Project 21 joined an amicus curiae (“friend of the court”) submitted to the U.S. Supreme Court in the case of Abigail Noel Fisher v. University of Texas at Austin. The brief was written by the Pacific Legal Foundation and, in addition to Project 21, has been joined by the Center for Equal Opportunity, American Civil Rights Foundation and National Association of Scholars.
In the case of Fisher v. Texas, plaintiff Abigail Fisher, who is white, claims racial preferences in the University of Texas at Austin enrollment process in 2008 caused her to be rejected in favor of lesser-qualified candidates who are racial minorities. Her appeal to the U.S. Supreme Court seeks to determine if UT’s race-based admissions policy presents a “compelling, otherwise unsatisfied, government interest and narrow tailoring to advance their interest” as it pertains to the equal protection guarantee of the 14th Amendment to the U.S. Constitution.
Race-based admissions were outlawed in Texas in 1996 by the 5th Circuit Court of Appeals Hopwood decision. Afterward, in 1997, Texas legislators passed legislation signed by then-Governor George W. Bush that granted automatic public college and university admission to high school students in the top ten percent of their graduating classes. This law is credited with increasing black and Hispanic enrollment above pre-Hopwood levels. On June 23, 2003, however, the day the U.S. Supreme Court cited a “compelling state interest” for certain classroom diversity standards in its ruling in Grutter v. Bollinger, UT officials announced they would re-introduce racial considerations into the application process.
“The fact that we as a nation are still debating the need for affirmative action tells us that it has not worked. There can only be equal opportunity if we all start from the same starting line,” said Project 21 spokeswoman Shelby Emmett. “Affirmative action should be abolished in favor or holding schools accountable at the K-12 level. Black students know they are capable and just as smart as anyone else. It is time lawmakers understand that and demand accountability. Affirmative action may put us ten steps ahead, but if we don‚t have skills we can never win a race on merits alone.”

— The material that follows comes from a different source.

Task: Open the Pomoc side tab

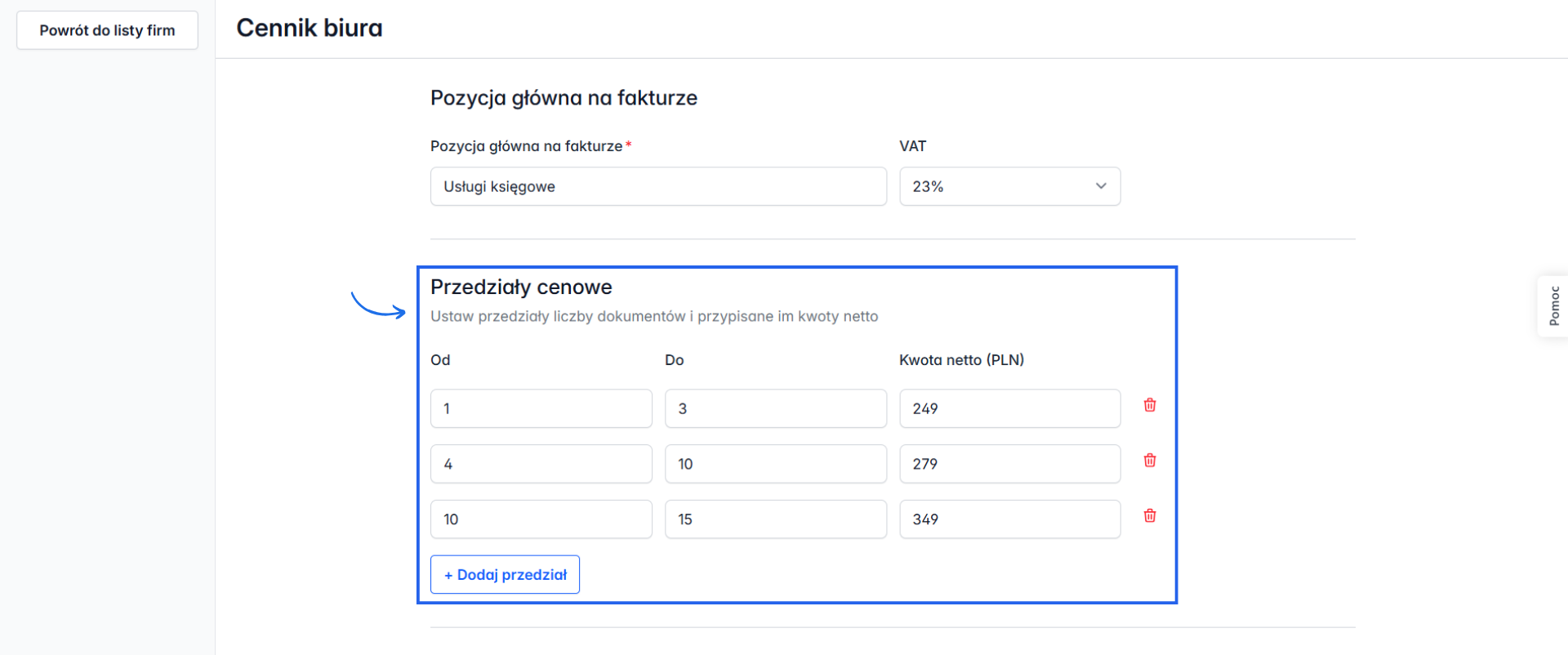Action: pyautogui.click(x=1553, y=306)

The brief Project 21 joined stated that the lower court decisions in this case conflict with previous U.S. Supreme Court interpretations because they interpret public universities as always having a compelling interest to promote “racial diversity” and are not required to give “serious, good faith consideration to less restrictive race-neutral policies.” “Review is crucial,” the brief argues, “to restore meaningful limits on government’s authority to discriminate based on race.”
Project 21 spokesman Bob Parks added: “While many in college think affirmative action is proper policy, wait until they hit the work force in the real world and discover how many believe they didn’t get the job because they deserved it but because someone thought hiring them was the right thing to do.”

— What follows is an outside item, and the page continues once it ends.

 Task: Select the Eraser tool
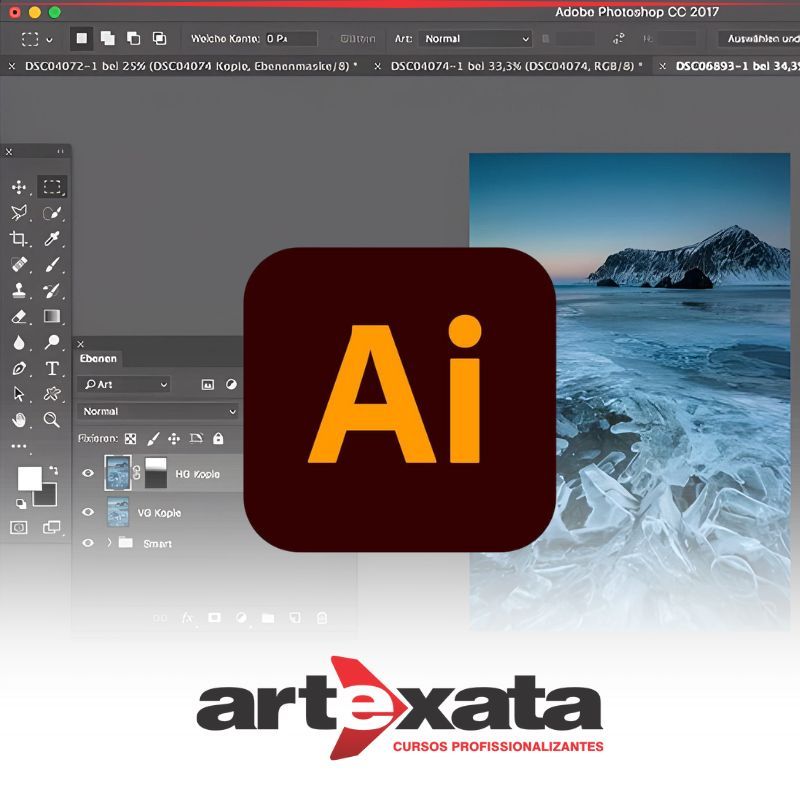[19, 316]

“By implying that blacks cannot attain access to educational opportunities on their own academic merit, affirmative action has been — and continues to be — a weight around the neck of every student and institution in this country,” said Project 21 spokeswoman Stacy Washington. “With a black man sitting in the highest office in the land, put there by the votes of the white majority, the time to end the fallacy of affirmative action is now.”
Fisher v. Texas will be argued before the U.S. Supreme Court during the Court’s next term, which begins in October.